__About this exercise__. Can you resume the news report below on the Babri Masjid references removed from the political science textbook, carrying it on from its final sentence?

__Selected excerpt__.
_____

The National Council for Education Research and Training has deleted at least three references to the demolition of the Babri Masjid in Ayodhya from the Class 12 political science textbook of the Central Board of Secondary Education, reported The Indian Express.

Instead, the lesson now gives primacy to the Ram Janmabhoomi movement, the newspaper reported.

The educational body, which advises the Union government on school syllabi, has revised Chapter 8 of the Politics in India since Independence textbook to refer to the Supreme Court’s 2019 verdict on the Ayodhya dispute as one of the five key recent developments in Indian politics.

On November 9, 2019, the Supreme Court held that the demolition of the Babri mosque on December 6, 1992, was illegal, but handed over the land to a trust for a Ram temple to be constructed. The court also directed that a five-acre plot in Ayodhya be allotted to Muslims to build a mosque.

_____

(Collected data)
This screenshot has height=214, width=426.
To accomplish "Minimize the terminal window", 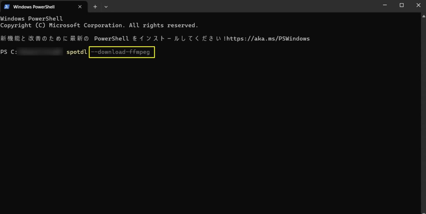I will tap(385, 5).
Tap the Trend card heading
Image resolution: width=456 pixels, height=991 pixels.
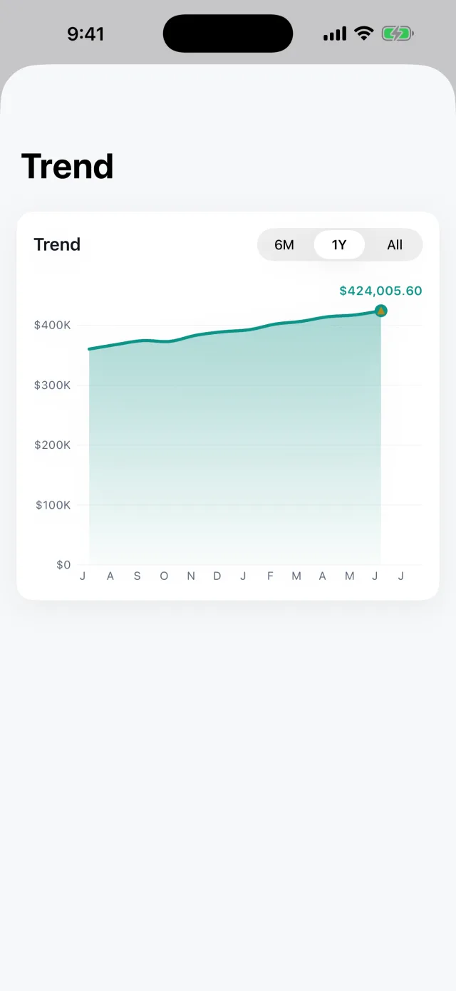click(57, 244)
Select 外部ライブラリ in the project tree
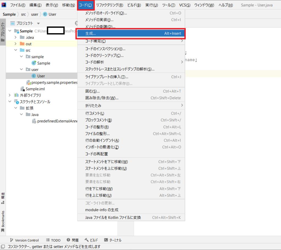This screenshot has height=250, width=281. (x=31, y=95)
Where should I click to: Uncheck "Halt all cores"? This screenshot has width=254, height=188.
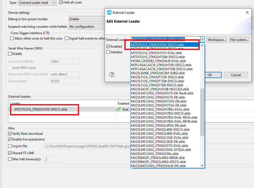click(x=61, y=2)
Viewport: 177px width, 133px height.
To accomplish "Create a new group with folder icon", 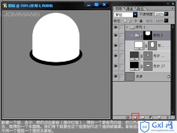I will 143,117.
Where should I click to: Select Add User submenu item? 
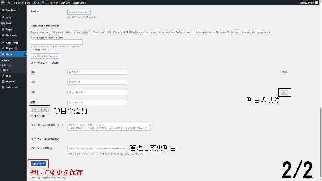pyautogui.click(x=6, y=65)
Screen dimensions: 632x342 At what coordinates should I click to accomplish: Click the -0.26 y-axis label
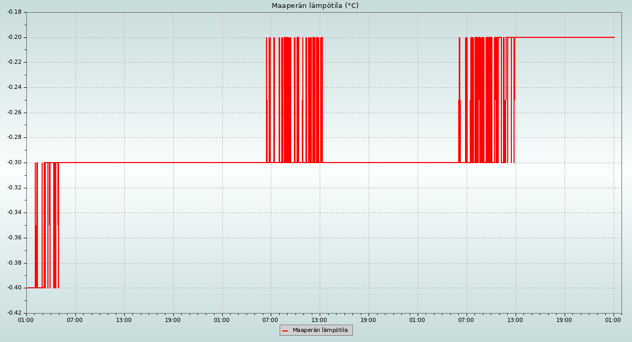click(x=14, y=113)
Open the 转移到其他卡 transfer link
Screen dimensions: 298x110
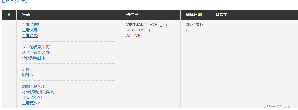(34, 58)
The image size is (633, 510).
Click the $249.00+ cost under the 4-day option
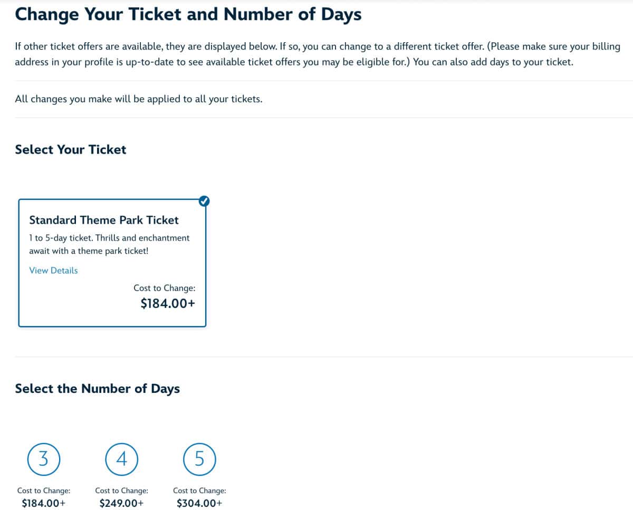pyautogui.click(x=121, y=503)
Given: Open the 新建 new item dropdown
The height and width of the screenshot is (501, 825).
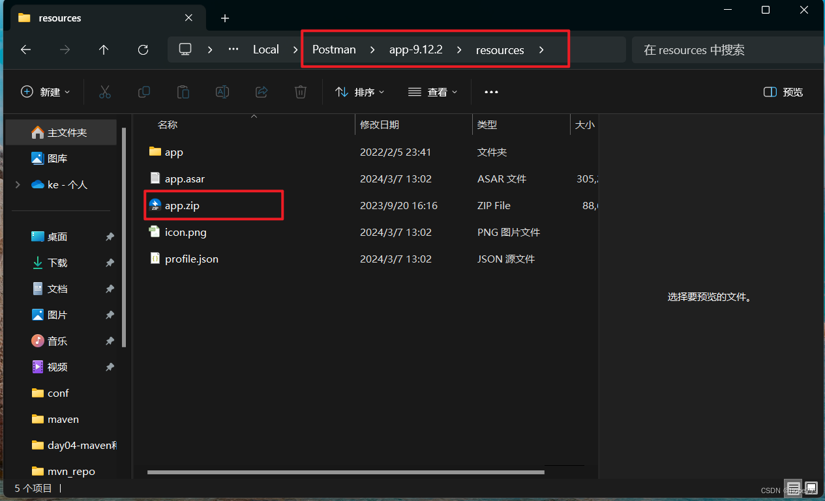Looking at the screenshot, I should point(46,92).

_____

__Output__.
The Ram Janmabhoomi temple is now being built on the site of the Babri mosque, which was demolished by Hindutva extremists because they believed that it stood on the spot where the Hindu deity Ram was born. The incident had triggered communal riots across the country.

According to the newspaper, the original lesson comprised a four-page section on the Ayodhya dispute, detailing the sequence of events that were set in motion after the locks of the Babri mosque were opened, in 1986, to the “mobilisation on both sides” and its demolition.

The complete revised version of this section has not yet been made available, The Indian Express reported. However, the National Council for Education Research and Training on its website said that the lesson has been “updated as per latest development in politics.”

“Text on Ayodhya issue has been thoroughly revised because of the latest changes brought by Supreme Court’s Constitutional bench verdict and its widespread welcoming reception,” the body said.

The original chapter also detailed the aftermath of the Babri Masjid demolition, including the the communal violence that followed, the imposition of President’s Rule in states that were governed by the Bharatiya Janata Party at the time and the “serious debate over secularism” that the incidents had triggered.

The National Council for Education Research and Training has, however, made public some of the revisions to the chapter.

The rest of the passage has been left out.